A journey through Canadian Singer-Songwriter Joni Mitchell's Music

This week, the Kennedy Center Honors, presented by US President Joe Biden, were awarded to recipients in the performing arts whose achievements are recognised as highly influential in the United States. Five honours were awarded, including Canadian singer-songwriter Joni Mitchell and Lorne Michaels, producer of Saturday Night Live.

With this revisit of tradition, we take a look at Joni Mitchell's colourful career and music that has touched the lives of so many in Canada, the UK and beyond. A 9-time Grammy winner and inductee to the Rock and Roll Hall of Fame, Joni is a creative force to be reckoned with and has changed the face of music more than once with her unique sounds. Her humble beginnings in Saskatchewan, singing covers at nightclubs, led her to eventually demonstrate her song-writing prowess, leading her to be continually named one of the best songwriters of recorded music.

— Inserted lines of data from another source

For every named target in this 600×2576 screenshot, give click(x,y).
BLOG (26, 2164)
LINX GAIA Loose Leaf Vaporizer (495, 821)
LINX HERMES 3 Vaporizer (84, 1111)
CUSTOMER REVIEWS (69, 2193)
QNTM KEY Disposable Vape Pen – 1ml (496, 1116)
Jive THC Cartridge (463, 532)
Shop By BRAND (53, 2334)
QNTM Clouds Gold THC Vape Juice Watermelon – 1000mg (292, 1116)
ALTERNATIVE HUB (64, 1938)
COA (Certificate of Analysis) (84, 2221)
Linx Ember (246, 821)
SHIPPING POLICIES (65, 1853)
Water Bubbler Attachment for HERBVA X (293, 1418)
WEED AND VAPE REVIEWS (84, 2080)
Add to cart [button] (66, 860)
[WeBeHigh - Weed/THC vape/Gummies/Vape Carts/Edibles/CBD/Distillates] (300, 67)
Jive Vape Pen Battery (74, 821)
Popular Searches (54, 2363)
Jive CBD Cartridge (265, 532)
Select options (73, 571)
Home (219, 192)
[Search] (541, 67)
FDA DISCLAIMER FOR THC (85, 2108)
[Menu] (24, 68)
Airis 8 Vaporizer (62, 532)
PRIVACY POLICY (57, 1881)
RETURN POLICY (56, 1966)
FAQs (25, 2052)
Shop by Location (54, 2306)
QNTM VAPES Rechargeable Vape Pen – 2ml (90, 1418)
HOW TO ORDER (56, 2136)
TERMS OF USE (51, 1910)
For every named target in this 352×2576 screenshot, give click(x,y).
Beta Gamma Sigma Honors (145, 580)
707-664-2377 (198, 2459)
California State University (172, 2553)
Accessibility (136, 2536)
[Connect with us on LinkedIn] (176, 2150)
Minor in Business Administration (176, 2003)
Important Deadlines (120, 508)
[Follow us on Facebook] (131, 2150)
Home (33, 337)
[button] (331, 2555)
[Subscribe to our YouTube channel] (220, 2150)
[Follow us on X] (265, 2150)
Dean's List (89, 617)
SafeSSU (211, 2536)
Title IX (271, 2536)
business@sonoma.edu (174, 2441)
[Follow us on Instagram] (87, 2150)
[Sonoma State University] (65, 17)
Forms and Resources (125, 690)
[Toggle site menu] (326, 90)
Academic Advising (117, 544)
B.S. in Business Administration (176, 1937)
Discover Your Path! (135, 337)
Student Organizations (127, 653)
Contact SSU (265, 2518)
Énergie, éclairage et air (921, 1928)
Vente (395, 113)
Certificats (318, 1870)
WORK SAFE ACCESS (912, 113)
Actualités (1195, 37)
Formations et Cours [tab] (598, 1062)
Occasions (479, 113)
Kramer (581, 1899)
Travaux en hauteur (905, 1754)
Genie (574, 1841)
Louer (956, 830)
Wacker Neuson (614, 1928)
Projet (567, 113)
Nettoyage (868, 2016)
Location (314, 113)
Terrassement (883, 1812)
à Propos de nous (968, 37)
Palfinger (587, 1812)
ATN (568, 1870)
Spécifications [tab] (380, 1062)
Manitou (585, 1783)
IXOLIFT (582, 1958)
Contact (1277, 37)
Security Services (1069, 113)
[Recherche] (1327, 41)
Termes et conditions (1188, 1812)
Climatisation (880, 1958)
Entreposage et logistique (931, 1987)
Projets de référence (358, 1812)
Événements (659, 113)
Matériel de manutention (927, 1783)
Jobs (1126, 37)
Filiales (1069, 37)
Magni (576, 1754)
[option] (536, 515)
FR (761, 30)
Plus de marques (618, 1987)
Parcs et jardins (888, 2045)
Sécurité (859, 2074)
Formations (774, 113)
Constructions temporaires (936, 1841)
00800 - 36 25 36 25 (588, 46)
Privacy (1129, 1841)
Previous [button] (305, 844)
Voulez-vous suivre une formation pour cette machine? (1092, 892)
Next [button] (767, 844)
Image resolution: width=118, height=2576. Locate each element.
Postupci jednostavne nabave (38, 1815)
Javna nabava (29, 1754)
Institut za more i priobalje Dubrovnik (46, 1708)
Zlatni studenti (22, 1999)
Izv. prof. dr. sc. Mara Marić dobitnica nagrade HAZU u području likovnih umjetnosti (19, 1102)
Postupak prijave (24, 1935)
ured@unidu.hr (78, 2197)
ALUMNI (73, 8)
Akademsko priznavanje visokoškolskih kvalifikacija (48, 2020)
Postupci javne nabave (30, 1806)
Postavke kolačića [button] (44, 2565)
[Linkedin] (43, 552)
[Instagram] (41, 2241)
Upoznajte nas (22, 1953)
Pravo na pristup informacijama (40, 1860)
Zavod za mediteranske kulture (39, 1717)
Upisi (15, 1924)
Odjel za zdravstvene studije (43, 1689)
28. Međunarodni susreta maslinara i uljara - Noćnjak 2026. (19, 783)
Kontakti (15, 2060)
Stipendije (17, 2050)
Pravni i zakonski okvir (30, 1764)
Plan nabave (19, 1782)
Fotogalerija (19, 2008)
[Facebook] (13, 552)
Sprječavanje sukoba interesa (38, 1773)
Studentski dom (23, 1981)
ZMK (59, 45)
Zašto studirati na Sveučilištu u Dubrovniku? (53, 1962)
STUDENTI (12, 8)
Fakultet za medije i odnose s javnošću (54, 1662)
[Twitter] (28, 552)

From folksy beginnings to tunes that called upon distinct jazz influences, Joni's evolution through music is as varied as the growth that a person goes through in the best-lived lives. Take a walk with us through the storied songs and soulful melodies of this great Canadian artist as we celebrate her many achievements.

Day After Day

One of her earlier recordings that she has since called her “firstborn”, this unassuming masterpiece in minor key melody set the stage for the career that was to come. Its pared-back guitar and haunting vocals evoke a tale of melancholia and loss, universal feelings that are easily relatable today.

River

Is there a sweeter or sadder song for this time of year? River was written for her critically acclaimed album entitled Blue and features her talents on piano. Since its release in 1971, it has been covered by over 400 artists from varying genres, coming in at her second-most covered song. Still, even with all the versions that came after, there is something beautiful about the original that covers simply can't match. 

Big Yellow Taxi

Released in Joni’s studio album Ladies of the Canyon, Big Yellow Taxi is notable for its environmental angle, with the opening line “They paved paradise to put up a parking lot” jumping immediately into the criticism of the commercialisation of space in nature and positioning the track in opposition to globalisation and industrialisation.

Chelsea Morning

Inspired by Joni’s apartment in Chelsea, New York, this upbeat track creates a vivid scenery which recalls her previous training in painting and reminds us of how a work of art can come into being from a single delicious moment where light pours in like butterscotch. 

Both Sides Now

Who can forget that iconic scene in Love, Actually where Emma Thompson’s character buries her swelling emotions triggered by a betrayal as Both Sides Now plays in the background? Heartwrenching and tragic in this moment yet with a dreamy quality that speaks to tender vulnerability, it was initially recorded by Judy Collins before appearing on her studio album Clouds. The song was written after Joni read a passage in Saul Bellow’s “Henderson the Rain King” whilst on a plane, where the main character was also on a plane.